The Novo Nordisk Foundation Center for Biosustainability, Technical University of Denmark, 2800 Kgs, Lyngby, Denmark.
Department of Biology and Biological Engineering, Novo Nordisk Foundation Center for Biosustainability, Chalmers University of Technology, 412 96, Gothenburg, Sweden.
Microb Cell Fact. 2017 Mar 15;16(1):46. doi: 10.1186/s12934-017-0664-2.
Transcriptional reprogramming is a fundamental process of living cells in order to adapt to environmental and endogenous cues. In order to allow flexible and timely control over gene expression without the interference of native gene expression machinery, a large number of studies have focused on developing synthetic biology tools for orthogonal control of transcription. Most recently, the nuclease-deficient Cas9 (dCas9) has emerged as a flexible tool for controlling activation and repression of target genes, by the simple RNA-guided positioning of dCas9 in the vicinity of the target gene transcription start site.
In this study we compared two different systems of dCas9-mediated transcriptional reprogramming, and applied them to genes controlling two biosynthetic pathways for biobased production of isoprenoids and triacylglycerols (TAGs) in baker's yeast Saccharomyces cerevisiae. By testing 101 guide-RNA (gRNA) structures on a total of 14 different yeast promoters, we identified the best-performing combinations based on reporter assays. Though a larger number of gRNA-promoter combinations do not perturb gene expression, some gRNAs support expression perturbations up to ~threefold. The best-performing gRNAs were used for single and multiplex reprogramming strategies for redirecting flux related to isoprenoid production and optimization of TAG profiles. From these studies, we identified both constitutive and inducible multiplex reprogramming strategies enabling significant changes in isoprenoid production and increases in TAG.

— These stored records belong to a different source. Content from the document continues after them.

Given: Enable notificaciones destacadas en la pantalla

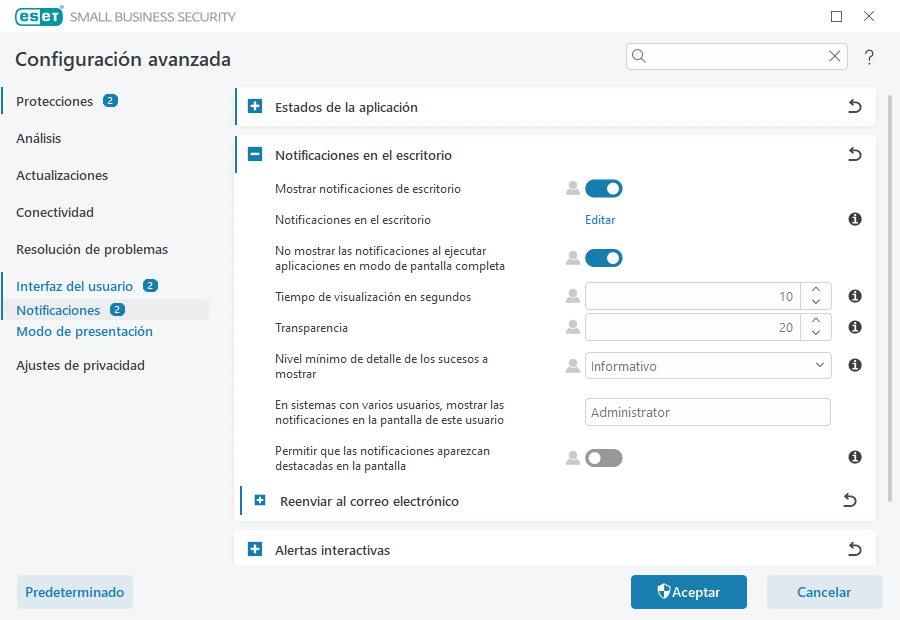Looking at the screenshot, I should click(x=604, y=457).
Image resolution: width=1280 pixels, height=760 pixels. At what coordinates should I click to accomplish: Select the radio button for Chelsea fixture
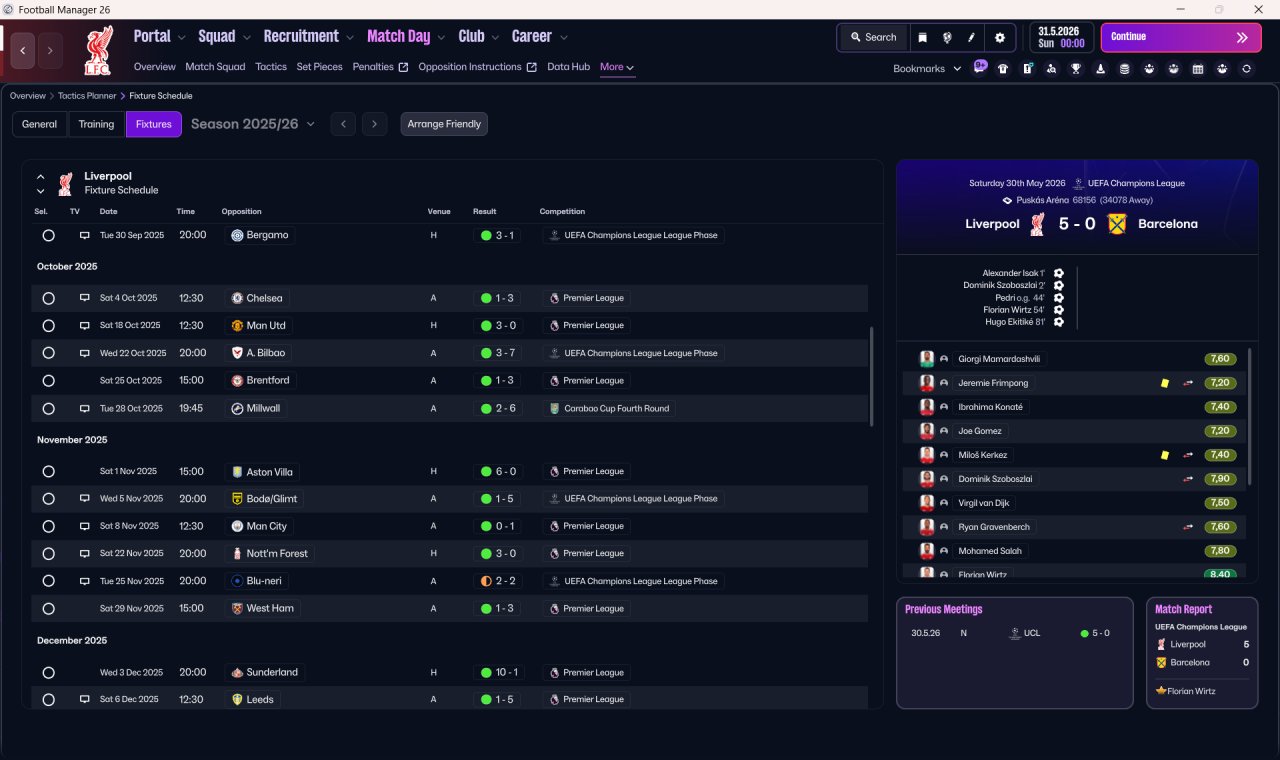(48, 298)
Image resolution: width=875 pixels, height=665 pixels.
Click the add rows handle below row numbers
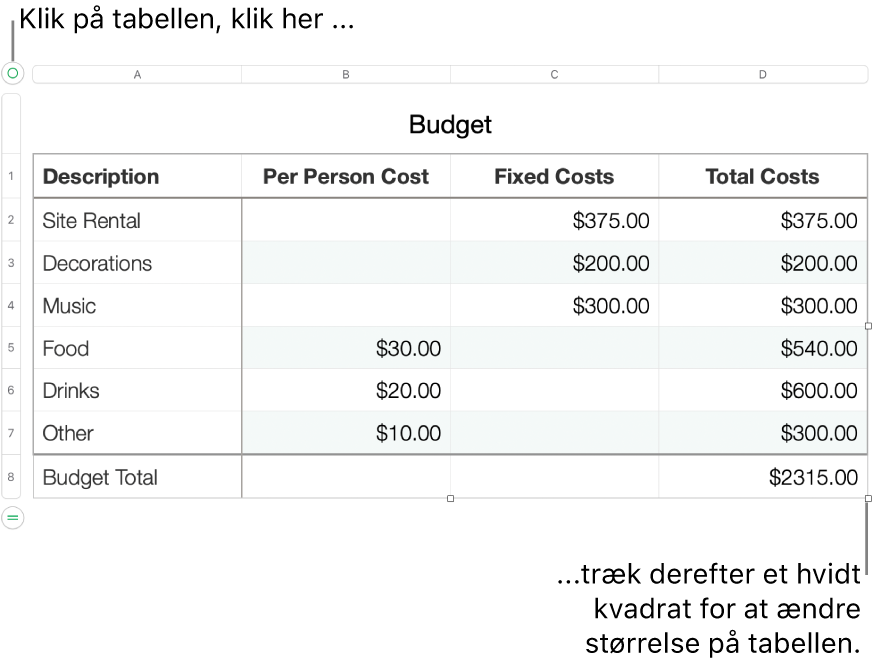click(x=12, y=517)
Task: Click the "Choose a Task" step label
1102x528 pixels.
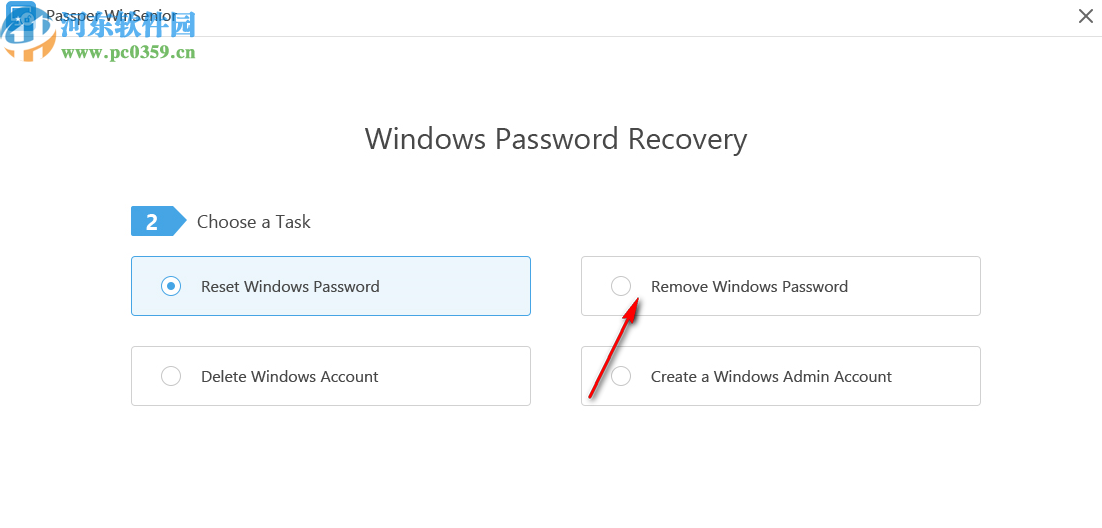Action: 253,222
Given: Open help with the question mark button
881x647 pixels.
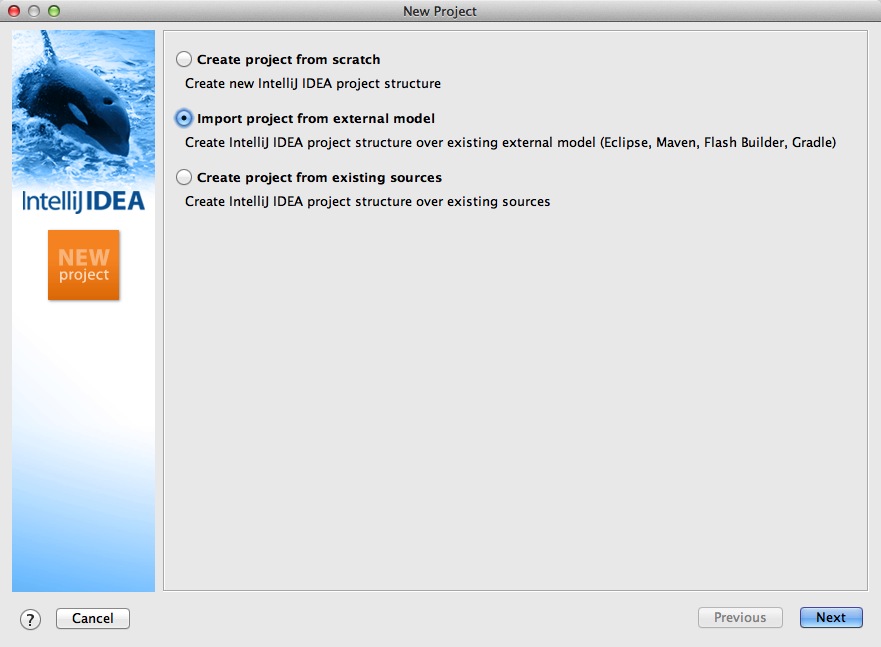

Taken together, we show similar performance for a constitutive and an inducible dCas9 approach, and identify multiplex gRNA designs that can significantly perturb isoprenoid production and TAG profiles in yeast without editing the genomic context of the target genes. We also identify a large number of gRNA positions in 14 native yeast target pomoters that do not affect expression, suggesting the need for further optimization of gRNA design tools and dCas9 engineering.
转录重编程是活细胞适应环境和内源性信号的基本过程。为了在不干扰天然基因表达机制的情况下,对基因表达进行灵活和及时的控制,大量研究集中在开发用于转录正交控制的合成生物学工具上。最近,无核酸酶 Cas9(dCas9)作为一种控制靶基因激活和抑制的灵活工具出现,通过简单的 RNA 引导 dCas9 定位到靶基因转录起始位点附近。
在这项研究中,我们比较了两种不同的 dCas9 介导的转录重编程系统,并将其应用于控制酵母酿酒酵母中生物基异戊二烯和三酰基甘油(TAG)生物合成两条途径的基因。通过在总共 14 个不同的酵母启动子上测试 101 个向导 RNA(gRNA)结构,我们根据报告基因检测鉴定了基于最佳性能的组合。虽然更多的 gRNA-启动子组合不会干扰基因表达,但有些 gRNA 支持高达~3 倍的表达扰动。使用最佳 gRNA 进行单重和多重重编程策略,用于重新定向与异戊二烯生产相关的通量和优化 TAG 谱。通过这些研究,我们确定了组成型和诱导型多重重编程策略,可显著改变异戊二烯生产和增加 TAG。
综上所述,我们展示了组成型和诱导型 dCas9 方法的相似性能,并确定了多重 gRNA 设计,可在不编辑靶基因基因组背景的情况下,显著改变酵母中的异戊二烯生产和 TAG 谱。我们还确定了 14 个天然酵母靶标启动子中的大量 gRNA 位置不会影响表达,这表明需要进一步优化 gRNA 设计工具和 dCas9 工程。